Once again, our banks impress Canadians with their razor-sharp instinct for exactly the wrong action at the wrong time.
First it was responding to the Bank of Canada lowering interest rates by jacking up the mortgage rate.
Now, on the heels of a $50-billion taxpayer bailout to ensure liquidity in the banking industry, TD Bank decides to hike interest payments on credit cards.
The bank's explanation is precious: “'The changes align with the pricing practices of our competition,' a TD spokesperson said.”
So let me get this straight…
Banks go on a ten-year tear of easy credit and increasingly risky investments to fuel immodest profits and inflate shareholder value.
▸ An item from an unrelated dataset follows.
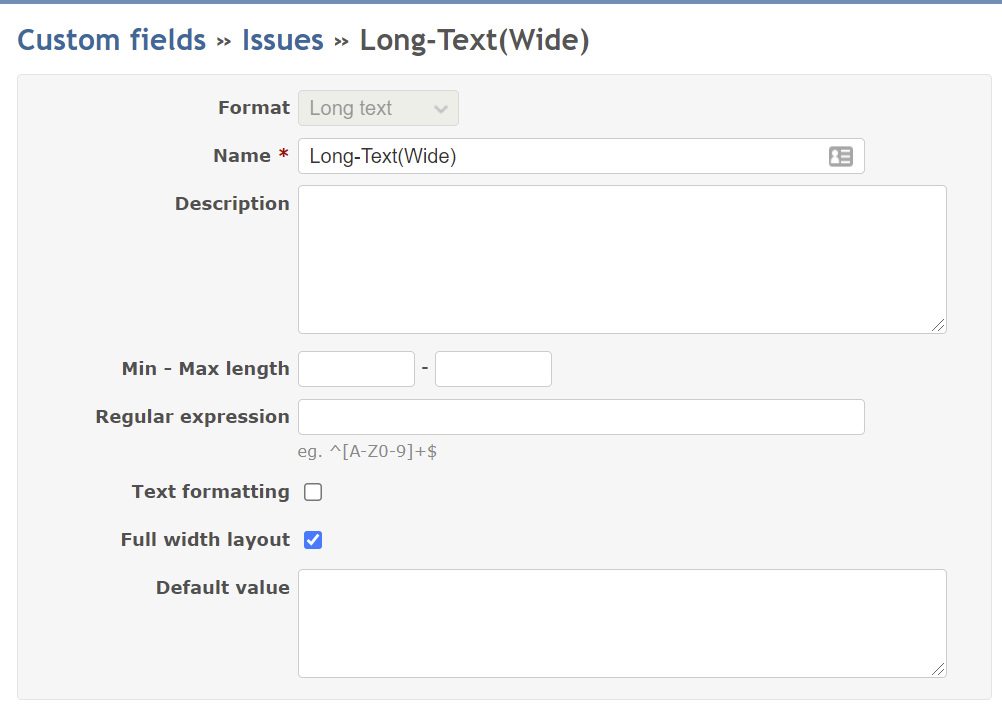Click the Long-Text(Wide) page title

(475, 40)
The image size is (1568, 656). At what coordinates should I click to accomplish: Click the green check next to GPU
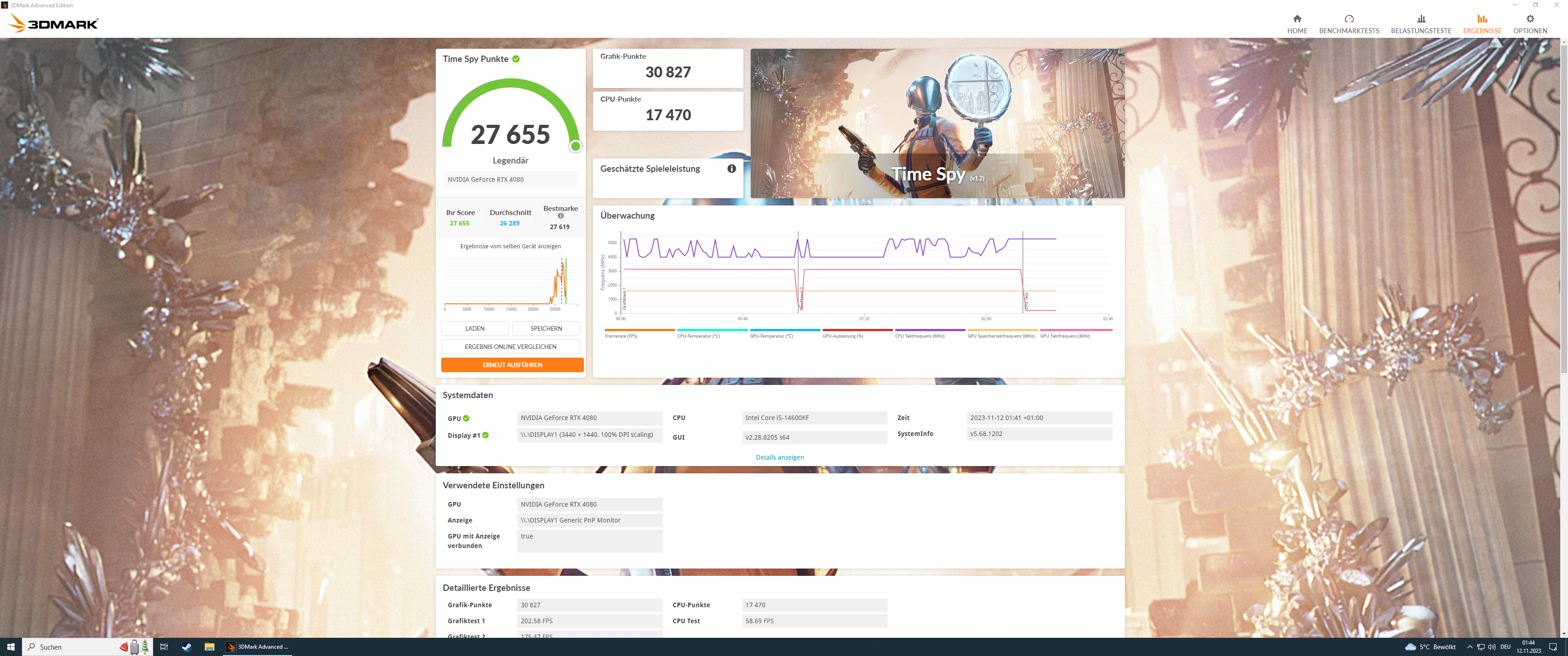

When the bubble bursts, taxpayers fork over $50-billion to the banks to ensure that they can continue to keep lending money to small businesses and individuals and not seize the entire economy up.
Then the banks turn around and do the opposite: They make credit tighter for the most vulnerable customers they have, moving interest rates that already border on usury to even higher levels of mistreatment.
And their only excuse is “all the other guys are doing it, Mom!”
I am by no means a populist. I think banks are a critical and positive institution in our economy and our society.
But bad judgment happens to the best of us.
And large organizations are prone to irrational decisions.
In this case, the signals from the top to reduce risk at all costs are running counter to the spirit, if not the terms, of the government's bailout.
Perhaps Frank McKenna's much vaunted political instincts will kick in right about now and he will advise the board to remove their heads from their posteriors.